I'm facing a lot of trouble on what seems to be a simple matter:
I have a column with some beverages names, but they are poluted with "12oz" and "Boxes". I want to get only the name of the beverages. Unfortunally, they are not typed in the same particular form, so i cant just [0:5] them. I know all the beverages names on the column, if that helps
Ex: Column name: WHISKY BALLANTINES12YO 12X1000 ML RESTAGE
Column Created based on the previous one: BALLANTINES
Thanks in advance,
EDIT Some other examples:
CHIVAS REGAL 12 ANOS 12X1L should be CHIVAS
VODKA ABSOLUT 12X1000ML should be ABSOLUT
CodePudding user response:
Just use replace statements and set regex to true, and replace with an empty string, like this:
df.replace('12oz', '', regex=True)
This is assuming you know what text you will have to replace.
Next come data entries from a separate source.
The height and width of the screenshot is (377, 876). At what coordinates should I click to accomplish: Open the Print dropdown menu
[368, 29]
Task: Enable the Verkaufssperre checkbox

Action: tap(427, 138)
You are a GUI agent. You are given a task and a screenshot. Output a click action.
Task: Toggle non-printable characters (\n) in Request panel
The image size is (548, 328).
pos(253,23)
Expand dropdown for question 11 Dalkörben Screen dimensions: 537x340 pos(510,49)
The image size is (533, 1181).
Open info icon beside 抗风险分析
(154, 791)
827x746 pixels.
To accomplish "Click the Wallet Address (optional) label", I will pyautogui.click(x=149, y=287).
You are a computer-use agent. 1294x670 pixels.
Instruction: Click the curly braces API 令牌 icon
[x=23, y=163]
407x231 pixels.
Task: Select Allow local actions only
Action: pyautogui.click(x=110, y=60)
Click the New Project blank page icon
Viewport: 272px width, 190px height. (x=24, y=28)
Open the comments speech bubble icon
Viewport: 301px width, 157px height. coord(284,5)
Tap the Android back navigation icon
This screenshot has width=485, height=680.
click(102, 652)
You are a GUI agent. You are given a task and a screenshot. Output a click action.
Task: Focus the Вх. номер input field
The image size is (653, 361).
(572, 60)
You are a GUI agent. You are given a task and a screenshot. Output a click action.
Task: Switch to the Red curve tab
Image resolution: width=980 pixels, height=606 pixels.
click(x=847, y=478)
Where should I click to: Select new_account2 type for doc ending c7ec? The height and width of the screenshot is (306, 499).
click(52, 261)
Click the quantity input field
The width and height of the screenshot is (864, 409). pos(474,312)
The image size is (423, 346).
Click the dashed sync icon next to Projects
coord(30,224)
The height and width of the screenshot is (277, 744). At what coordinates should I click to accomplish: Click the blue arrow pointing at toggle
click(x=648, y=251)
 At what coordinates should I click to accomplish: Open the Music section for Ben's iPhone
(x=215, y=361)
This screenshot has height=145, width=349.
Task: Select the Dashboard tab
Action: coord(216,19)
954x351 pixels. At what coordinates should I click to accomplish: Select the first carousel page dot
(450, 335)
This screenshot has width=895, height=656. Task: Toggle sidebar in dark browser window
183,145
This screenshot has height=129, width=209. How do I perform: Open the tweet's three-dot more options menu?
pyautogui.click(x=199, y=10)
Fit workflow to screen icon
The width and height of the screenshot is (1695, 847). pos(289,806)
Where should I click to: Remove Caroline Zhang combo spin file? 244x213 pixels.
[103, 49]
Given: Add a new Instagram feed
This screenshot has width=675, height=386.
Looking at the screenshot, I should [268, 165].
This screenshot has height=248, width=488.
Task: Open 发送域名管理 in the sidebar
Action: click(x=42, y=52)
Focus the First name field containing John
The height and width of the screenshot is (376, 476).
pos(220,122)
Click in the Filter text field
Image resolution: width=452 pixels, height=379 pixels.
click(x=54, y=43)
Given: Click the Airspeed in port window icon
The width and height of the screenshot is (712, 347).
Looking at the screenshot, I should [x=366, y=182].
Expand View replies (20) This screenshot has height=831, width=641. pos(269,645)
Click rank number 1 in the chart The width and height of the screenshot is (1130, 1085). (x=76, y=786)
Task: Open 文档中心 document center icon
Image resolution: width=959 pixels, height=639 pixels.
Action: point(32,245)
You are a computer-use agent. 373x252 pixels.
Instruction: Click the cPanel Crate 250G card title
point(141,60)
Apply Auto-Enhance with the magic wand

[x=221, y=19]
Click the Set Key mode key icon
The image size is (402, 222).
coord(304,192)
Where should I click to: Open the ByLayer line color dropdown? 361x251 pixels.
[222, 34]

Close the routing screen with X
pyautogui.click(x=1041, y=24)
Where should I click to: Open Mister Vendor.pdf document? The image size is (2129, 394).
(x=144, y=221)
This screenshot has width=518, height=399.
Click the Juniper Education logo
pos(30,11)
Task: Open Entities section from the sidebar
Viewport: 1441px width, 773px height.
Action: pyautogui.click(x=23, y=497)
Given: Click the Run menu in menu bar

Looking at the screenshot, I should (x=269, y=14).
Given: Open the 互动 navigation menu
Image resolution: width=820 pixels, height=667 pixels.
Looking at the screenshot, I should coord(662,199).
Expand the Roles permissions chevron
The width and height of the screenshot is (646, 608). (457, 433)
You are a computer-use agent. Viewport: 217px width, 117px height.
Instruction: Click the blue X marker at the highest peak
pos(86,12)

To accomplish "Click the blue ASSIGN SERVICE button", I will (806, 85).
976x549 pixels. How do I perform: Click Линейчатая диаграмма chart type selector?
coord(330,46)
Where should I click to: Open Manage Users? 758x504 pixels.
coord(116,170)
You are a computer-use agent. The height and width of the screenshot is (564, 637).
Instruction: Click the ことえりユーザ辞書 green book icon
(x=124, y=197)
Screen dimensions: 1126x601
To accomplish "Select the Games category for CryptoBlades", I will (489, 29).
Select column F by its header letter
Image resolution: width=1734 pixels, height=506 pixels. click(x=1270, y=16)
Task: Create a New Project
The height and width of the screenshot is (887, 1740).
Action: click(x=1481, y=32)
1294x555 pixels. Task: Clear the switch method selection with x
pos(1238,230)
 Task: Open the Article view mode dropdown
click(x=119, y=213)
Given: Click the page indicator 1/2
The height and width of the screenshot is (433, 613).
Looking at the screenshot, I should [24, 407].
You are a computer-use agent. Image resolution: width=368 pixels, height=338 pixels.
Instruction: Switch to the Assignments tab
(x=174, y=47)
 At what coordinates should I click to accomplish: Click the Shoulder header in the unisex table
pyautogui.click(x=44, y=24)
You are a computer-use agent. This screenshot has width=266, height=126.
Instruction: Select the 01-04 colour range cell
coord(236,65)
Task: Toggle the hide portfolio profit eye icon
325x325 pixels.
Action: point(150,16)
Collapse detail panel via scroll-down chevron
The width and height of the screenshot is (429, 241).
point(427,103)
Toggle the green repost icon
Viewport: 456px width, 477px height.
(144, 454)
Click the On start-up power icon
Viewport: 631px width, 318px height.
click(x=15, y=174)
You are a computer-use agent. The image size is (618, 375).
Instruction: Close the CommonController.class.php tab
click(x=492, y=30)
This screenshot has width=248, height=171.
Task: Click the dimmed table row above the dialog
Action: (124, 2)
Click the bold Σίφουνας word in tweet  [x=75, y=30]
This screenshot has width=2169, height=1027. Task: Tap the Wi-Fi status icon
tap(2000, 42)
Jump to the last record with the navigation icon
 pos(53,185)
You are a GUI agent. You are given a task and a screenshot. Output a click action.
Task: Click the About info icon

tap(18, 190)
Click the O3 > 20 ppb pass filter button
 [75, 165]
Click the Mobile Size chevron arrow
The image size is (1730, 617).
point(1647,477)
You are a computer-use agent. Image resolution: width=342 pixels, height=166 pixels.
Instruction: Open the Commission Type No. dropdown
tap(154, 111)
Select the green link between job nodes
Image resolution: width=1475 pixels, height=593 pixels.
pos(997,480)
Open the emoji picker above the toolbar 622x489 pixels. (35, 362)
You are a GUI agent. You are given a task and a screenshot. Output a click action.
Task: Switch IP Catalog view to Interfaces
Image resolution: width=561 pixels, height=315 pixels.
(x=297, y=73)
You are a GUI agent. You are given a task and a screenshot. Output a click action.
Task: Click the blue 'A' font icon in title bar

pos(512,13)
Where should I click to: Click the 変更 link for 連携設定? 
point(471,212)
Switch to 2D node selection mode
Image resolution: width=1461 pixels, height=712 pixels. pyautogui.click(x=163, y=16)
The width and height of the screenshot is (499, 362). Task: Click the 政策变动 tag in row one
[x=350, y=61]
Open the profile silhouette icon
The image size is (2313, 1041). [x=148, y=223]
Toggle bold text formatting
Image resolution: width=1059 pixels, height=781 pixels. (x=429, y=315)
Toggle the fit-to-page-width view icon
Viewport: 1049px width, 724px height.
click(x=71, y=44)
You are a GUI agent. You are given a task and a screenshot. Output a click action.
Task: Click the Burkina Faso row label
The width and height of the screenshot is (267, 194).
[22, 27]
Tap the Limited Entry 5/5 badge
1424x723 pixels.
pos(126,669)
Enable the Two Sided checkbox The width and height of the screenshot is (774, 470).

CodePudding user response:
If you have the list of all the beverages, you can use pandas.Series.extract
:
import re
list_of_bvr= ["ballantines", "chivas", "absolut"]
df["Col1"]= df["Col1"].str.extract(f"({'|'.join(list_of_bvr)})", flags=re.I, expand=False)
# Output :
print(df)
Col1
0 BALLANTINES
1 CHIVAS
2 ABSOLUT